Auteur avec Michel Zerbato de « Néolibéralisme et crise de la dette ».
Auteur avec Catherine Jousse et Christophe Prudhomme « Contre les prédateurs de la santé ».

http://wwww.reseaueducationpopulaire.info

 

Dormez, braves gens, l’oligarchie s’occupe de tout !
Elle s’occupe même de promouvoir l’idée que son but serait le retour de la croissance et de la prospérité. Un mensonge de plus. En réalité, son seul but est de se reproduire, et à cette fin elle doit faire se reproduire le système, ce qui passe par la restauration du profit. La profitabilité des entreprises étant en berne, le capital s’est financiarisé, mais les bulles financières éclatent, et l’augmentation des profits se fait de nouveau classiquement par la baisse des salaires, socialisés et directs, (pudiquement parlant, la dévaluation interne), avec le secours de l’accroissement de la dette publique. La violence de la lutte des classes à l’état pur.
L’oligarchie s’occupe à faire croire que son but est de diminuer la dette publique et il y en a qui le croient !  La France va bientôt avoir une dette de 100 % de son PIB. La Grèce est passée d’une dette de 130 % du PIB en 2009 à 157 % en 2012 et 175 % en 2013 ! Le chômage grec est passé de 12,6 % en 2010 à 27 % en 2013 ! Et ce n’est pas fini ! En Espagne, 10 % des familles ont tous leurs membres au chômage !

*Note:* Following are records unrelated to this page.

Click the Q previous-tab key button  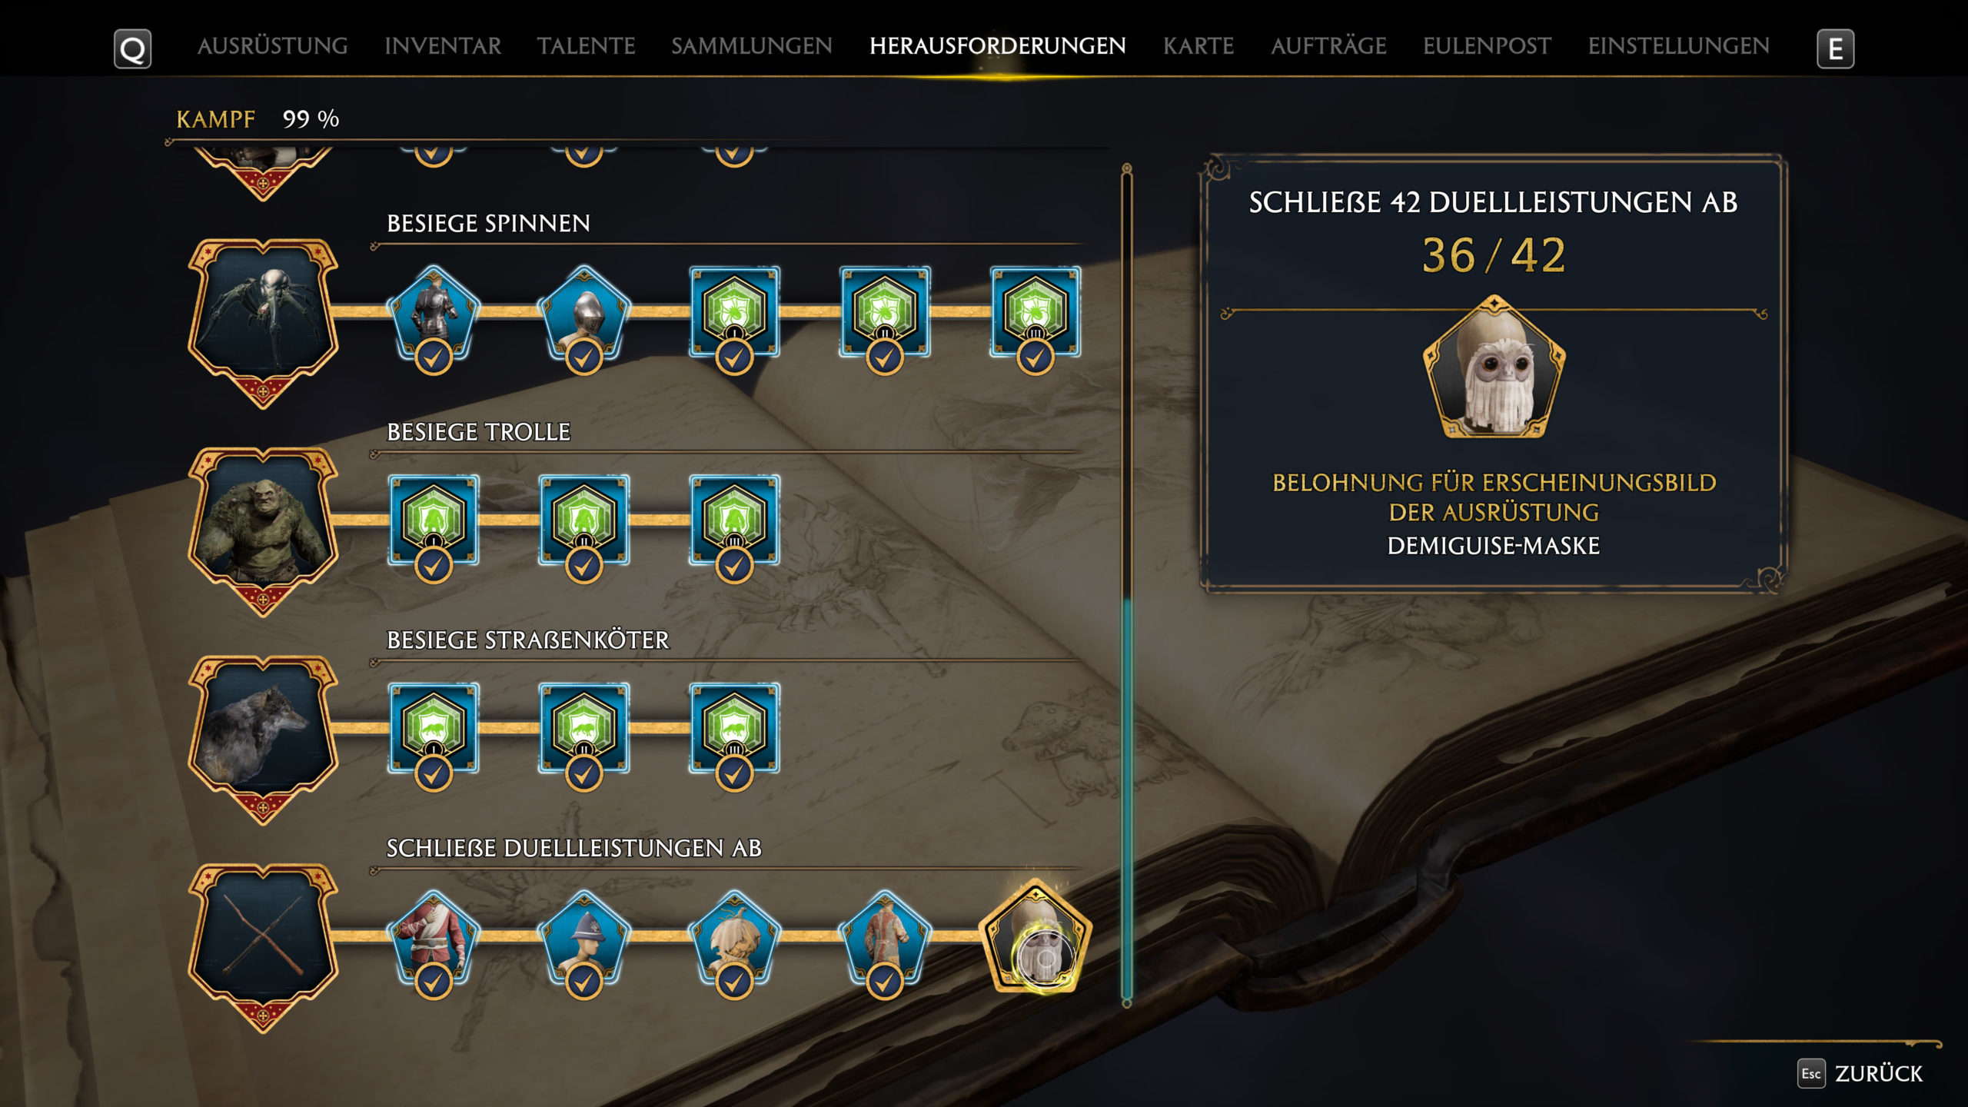point(132,49)
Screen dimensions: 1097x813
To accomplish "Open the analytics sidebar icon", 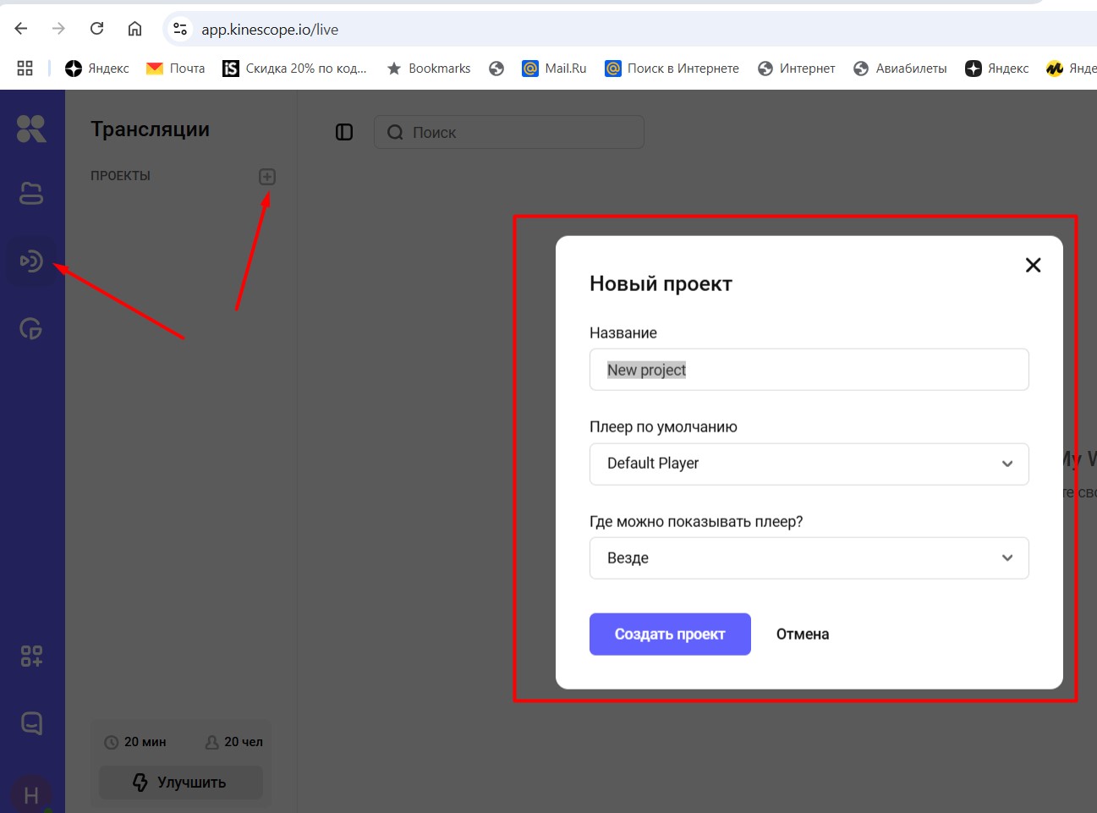I will tap(31, 328).
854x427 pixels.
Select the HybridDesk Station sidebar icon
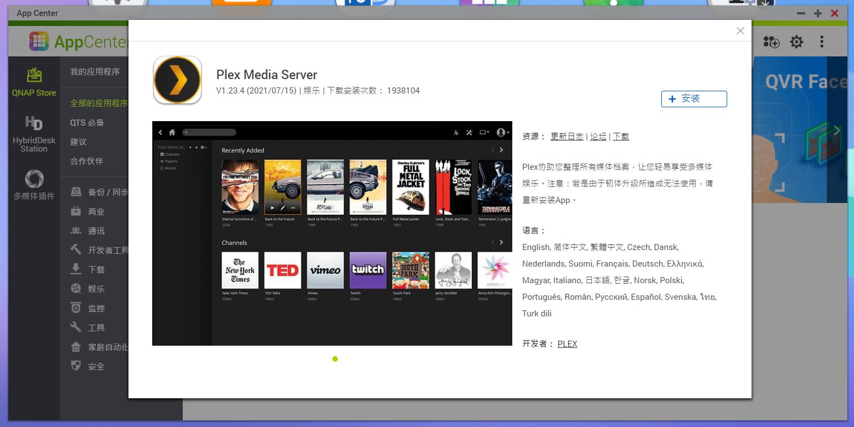(x=34, y=134)
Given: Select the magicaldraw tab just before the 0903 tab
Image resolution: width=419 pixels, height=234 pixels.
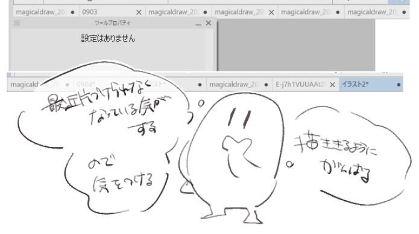Looking at the screenshot, I should pyautogui.click(x=46, y=12).
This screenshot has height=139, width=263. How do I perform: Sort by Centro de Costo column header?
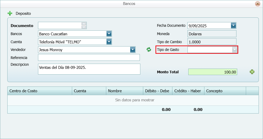click(x=40, y=91)
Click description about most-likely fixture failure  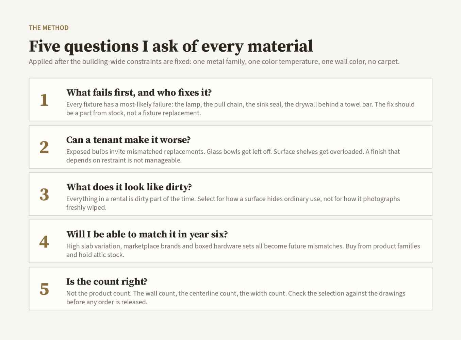[240, 108]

La masse monétaire augmente fortement aux États-Unis, en Grande-Bretagne, en Chine, au Japon. Cela nourrit de nouvelles bulles, en poussant à la hausse des prix de l’immobilier et des actions. Mais dans le même temps, la croissance est atone aux États-Unis et en Europe, et plus faible qu’habituellement dans le monde : la crise réelle est toujours là. En Europe, la BCE assure aux banques privées et à leurs actionnaires des gains faciles, en les refinançant à moins de 1% pour prêter à la Grèce à près de 5 % sur trois mois ! Est-ce que cela peut durer comme cela longtemps ? Rien n’est moins sûr !

Et pendant ce temps, la zone euro s’élargit. Au premier janvier 2014, nous serons 28 pays avec l’entrée de la Lettonie. Cet élargissement est du rabiot de pain bénit pour l’oligarchie et le patronat : voilà un supplément de salariés utilisables dans le cadre de la directive « détachement », c’est-à-dire aux conditions salariales de leur pays d’origine. Plus besoin pour les patrons de délocaliser au bout du monde : avec l’Union européenne et la zone euro, le marché unique possède ses disparités salariales grandissantes en son sein, entre les pays (lire en annexe).

Ainsi, le carcan de la zone euro se resserre sur les salariés. Ne pouvant pas faire de dévaluation externe à cause de l’euro, le patronat et les néolibéraux de droite et de gauche alourdissent la dévaluation interne, c’est-à-dire la baisse des salaires ! Résultat : écart de 1à 9 des salaires minimaux, 7,5 millions de salariés en Allemagne avec 400 euros par mois, budget européen correspondant à celui de la Belgique (rapport de population de 1 à 50 !) ne permettant aucun aménagement du territoire. S’ajoute à cela, le processus d’harmonisation par le bas de la sphère de constitution des libertés (protection sociale, services publics, école)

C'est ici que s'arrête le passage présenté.